Wednesday morning, both the federal and Alberta governments held news conferences to update us on the Kinder Morgan pipeline situation — but we still don’t know if the company will pull the plug in two weeks on the $7.4-billion Trans Mountain expansion; and we still don’t know when or if Alberta will invoke retaliatory measures to turn off the oil taps to British Columbia.
In the first news conference, federal Finance Minister Bill Morneau announced Ottawa is “willing to indemnify the Trans Mountain expansion against unnecessary delays that are politically motivated.”
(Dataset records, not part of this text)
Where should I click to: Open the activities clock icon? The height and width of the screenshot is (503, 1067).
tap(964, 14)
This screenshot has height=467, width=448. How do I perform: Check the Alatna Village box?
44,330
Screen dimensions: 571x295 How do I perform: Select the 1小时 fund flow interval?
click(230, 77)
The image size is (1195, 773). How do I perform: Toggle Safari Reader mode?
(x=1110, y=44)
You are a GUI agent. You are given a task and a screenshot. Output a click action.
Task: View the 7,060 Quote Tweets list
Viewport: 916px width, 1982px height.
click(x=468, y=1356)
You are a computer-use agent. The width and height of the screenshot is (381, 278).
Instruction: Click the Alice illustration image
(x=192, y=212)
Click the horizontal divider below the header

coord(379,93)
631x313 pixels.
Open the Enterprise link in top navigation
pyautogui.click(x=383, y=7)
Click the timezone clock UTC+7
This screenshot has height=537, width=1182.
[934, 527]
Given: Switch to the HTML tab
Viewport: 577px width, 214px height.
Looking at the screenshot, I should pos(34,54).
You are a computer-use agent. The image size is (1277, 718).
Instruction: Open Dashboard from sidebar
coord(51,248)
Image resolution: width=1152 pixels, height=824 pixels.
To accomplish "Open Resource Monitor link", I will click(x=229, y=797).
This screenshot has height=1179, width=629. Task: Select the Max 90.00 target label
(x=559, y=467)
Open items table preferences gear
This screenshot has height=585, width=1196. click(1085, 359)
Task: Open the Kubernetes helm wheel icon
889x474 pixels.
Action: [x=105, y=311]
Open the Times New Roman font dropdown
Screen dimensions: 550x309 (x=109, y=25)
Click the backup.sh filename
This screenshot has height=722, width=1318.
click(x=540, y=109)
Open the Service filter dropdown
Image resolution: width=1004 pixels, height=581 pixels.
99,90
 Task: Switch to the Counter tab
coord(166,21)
That sounds like a firm promise until you look at it closely.
Ottawa seems willing to cut a cheque to Kinder Morgan, but we don’t know for how much. And we don’t know if this is enough to convince the company to drop its threat to pull the plug May 31. Morneau’s offer to help Kinder Morgan — or anyone else who would step in to take over the project — is limited to “delays that are politically motivated.” What about delays that are caused by environmental protests?
Analysts say Morneau’s comments were designed to put pressure on the pipeline company to make a deal with Ottawa to keep the Trans Mountain expansion alive.
But Kinder Morgan CEO Steven Kean sounded unruffled when he said he “appreciates” Morneau’s comments, but “we are not yet in alignment and will not negotiate in public.”
Kean’s biggest problem isn’t getting money out of Ottawa, it’s getting B.C. Premier John Horgan out of the way.
It is Horgan’s passive-aggressive opposition that has delayed the project by a year at least and given investors the jitters.
With that in mind, Morneau took specific aim at Horgan during Wednesday’s news conference.